FGD Penyelenggaraan Ferry Rute Batam Singapura: KPPU Kumpulkan Pihak Terkait

FGD Penyelenggaraan Ferry Rute Batam Singapura: KPPU Kumpulkan Pihak Terkait

Batam (11/6) – Komisi Pengawas Persaingan Usaha (KPPU) mencoba mengurai permasalahan penyebab kenaikan tarif tiket penyeberangan ferry rute Batam-Singapura dan masukan untuk mengatasi kondisi ini dengan mengumpulkan berbagai pihak yang berkaitan dengan penyelenggaraan ferry Batam-Singapura. Dalam diskusi kelompok terpimpin (focus group discussion/FGD) bertema “Penyelenggaraan Ferry Batam-Singapura” dipimpin oleh Anggota KPPU Eugenia Mardanugraha yang dimoderatori oleh Direktur Kebijakan Persaingan Lelyana Mayasari dengan mengumpulkan stakeholder terkait diantaranya Badan Pengusahaan Batam, Pemprov Kepri, Pemko Batam, Badan Promosi Pariwisata, Masyarakat Transportasi Indonesia, Kadin, GAPASDAP, INSA, ASITA, Operator Fast Ferry Batam-Singapura, PT ASDP Indonesia, PT PELNI, PT Batam Bahari Sejahtera, dan PT Maju Global Indonesia (MV Putri Anggraeni).

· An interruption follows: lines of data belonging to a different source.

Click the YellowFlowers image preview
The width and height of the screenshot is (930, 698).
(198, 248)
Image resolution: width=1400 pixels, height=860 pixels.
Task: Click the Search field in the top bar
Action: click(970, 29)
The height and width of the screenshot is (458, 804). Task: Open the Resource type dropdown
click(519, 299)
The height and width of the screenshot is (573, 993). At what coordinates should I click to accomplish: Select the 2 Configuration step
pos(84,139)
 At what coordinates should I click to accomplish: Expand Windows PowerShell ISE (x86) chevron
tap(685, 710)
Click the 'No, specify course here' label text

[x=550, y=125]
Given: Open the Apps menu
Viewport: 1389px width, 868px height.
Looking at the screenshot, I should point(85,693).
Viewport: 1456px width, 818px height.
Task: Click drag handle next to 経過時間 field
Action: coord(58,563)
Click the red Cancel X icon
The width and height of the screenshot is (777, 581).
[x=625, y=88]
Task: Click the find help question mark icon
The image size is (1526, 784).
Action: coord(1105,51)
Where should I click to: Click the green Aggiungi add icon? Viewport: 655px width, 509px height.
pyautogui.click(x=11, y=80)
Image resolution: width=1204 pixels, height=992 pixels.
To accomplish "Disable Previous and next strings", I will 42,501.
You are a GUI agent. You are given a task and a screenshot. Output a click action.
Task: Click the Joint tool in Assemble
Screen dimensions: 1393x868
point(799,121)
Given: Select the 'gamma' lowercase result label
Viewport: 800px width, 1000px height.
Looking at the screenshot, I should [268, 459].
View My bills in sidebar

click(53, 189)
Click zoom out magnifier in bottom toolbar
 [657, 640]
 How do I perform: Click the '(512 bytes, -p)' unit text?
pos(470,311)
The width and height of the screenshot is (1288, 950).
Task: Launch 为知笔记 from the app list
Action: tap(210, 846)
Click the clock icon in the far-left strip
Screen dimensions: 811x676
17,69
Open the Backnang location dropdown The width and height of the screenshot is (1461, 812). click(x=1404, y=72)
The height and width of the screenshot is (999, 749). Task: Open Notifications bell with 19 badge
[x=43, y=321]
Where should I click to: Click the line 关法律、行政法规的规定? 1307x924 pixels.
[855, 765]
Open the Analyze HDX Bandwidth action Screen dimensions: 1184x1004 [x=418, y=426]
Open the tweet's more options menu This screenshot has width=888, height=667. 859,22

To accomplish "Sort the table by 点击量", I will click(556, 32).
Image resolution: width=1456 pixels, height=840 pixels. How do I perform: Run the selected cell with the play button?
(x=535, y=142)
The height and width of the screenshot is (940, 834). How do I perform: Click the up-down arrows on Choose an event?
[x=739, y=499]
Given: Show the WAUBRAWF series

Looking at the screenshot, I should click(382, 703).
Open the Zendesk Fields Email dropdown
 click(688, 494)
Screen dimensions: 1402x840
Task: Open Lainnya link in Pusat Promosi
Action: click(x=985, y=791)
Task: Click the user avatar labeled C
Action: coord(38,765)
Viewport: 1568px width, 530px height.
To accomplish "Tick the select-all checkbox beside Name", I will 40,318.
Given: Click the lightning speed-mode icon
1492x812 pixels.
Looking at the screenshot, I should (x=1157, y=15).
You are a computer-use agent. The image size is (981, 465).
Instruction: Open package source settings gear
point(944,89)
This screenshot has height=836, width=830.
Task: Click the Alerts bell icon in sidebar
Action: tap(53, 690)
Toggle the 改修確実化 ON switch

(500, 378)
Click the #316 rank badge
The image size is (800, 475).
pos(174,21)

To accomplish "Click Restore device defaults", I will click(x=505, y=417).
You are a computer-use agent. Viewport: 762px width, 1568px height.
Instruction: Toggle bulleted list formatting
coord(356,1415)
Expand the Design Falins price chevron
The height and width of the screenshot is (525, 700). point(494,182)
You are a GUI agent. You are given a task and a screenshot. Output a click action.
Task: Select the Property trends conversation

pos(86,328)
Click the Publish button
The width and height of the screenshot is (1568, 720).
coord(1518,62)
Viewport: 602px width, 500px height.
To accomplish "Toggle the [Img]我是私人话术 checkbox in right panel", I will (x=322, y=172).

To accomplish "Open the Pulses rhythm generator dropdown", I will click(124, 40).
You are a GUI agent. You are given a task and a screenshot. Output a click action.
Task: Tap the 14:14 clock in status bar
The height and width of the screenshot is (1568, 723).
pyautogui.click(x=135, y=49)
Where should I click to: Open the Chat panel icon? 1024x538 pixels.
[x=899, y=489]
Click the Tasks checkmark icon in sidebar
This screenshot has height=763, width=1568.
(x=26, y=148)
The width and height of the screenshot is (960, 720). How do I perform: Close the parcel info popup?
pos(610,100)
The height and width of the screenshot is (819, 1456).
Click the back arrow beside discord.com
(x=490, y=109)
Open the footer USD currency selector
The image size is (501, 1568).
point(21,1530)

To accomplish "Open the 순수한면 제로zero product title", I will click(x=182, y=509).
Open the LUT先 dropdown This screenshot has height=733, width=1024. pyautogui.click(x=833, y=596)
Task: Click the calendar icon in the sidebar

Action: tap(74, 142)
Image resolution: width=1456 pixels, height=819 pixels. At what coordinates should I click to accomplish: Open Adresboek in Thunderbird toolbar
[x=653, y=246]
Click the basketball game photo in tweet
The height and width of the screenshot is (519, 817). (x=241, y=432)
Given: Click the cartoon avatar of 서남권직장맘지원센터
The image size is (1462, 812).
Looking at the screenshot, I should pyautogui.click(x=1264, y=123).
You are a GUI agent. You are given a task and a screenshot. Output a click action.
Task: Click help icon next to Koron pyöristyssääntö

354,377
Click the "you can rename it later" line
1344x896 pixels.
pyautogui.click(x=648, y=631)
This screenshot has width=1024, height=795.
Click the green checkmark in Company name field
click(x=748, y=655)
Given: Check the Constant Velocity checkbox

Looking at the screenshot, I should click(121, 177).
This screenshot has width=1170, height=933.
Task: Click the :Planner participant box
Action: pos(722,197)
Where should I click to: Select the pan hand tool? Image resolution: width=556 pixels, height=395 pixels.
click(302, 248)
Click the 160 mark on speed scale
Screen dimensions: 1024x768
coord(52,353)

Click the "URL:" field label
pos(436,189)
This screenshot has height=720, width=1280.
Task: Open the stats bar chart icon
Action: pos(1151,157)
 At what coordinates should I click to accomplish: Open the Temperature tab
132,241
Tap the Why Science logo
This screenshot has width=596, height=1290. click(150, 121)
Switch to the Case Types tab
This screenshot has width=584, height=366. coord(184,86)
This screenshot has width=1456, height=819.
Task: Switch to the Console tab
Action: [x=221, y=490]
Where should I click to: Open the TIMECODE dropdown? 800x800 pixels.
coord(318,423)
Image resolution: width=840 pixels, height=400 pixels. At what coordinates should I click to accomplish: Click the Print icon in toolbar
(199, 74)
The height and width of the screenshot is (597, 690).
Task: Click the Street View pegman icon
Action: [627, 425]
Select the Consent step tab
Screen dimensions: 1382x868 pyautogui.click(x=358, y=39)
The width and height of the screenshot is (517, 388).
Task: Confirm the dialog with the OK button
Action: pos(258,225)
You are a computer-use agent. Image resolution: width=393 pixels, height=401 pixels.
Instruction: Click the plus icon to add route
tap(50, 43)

Sebagaimana diketahui, KPPU menemukan tarif tiket ferry rute Batam-Singapura mengalami kenaikan yang signifikan sejak tahun 2022 hingga saat ini, semula Rp270.000 – Rp450.000 untuk perjalanan pulang pergi, melonjak menjadi Rp800.000 – Rp900.000. Anggota KPPU Eugenia Mardanugraha menuturkan bahwa KPPU sudah melakukan pengecekan harga ferry penyeberangan Batam-Singapura secara langsung di Harbour Bay, Batam Center dan Pelabuhan Sekupang. Dari hasil survey ditemukan tarif yang ditetapkan operator untuk sekali perjalanan adalah di Rp380.000 – Rp400.000 (Indonesia Passport) dan Rp475.000 – Rp485.000 (All Passport) sementara tiket tarif perjalanan untuk pulang pergi sebesar Rp760.000 (Indonesia Passport) dan Rp910.000-915.000 (All Pasport). Dari data tersebut KPPU menemukan adanya perbedaan tarif yang ditetapkan oleh agen pelayaran ferry berdasarkan penggunaan passpornya dan semua operator sama-sama menetapkan harga yang sama untuk perjalanan pulang pergi menggunakan Indonesia Passport.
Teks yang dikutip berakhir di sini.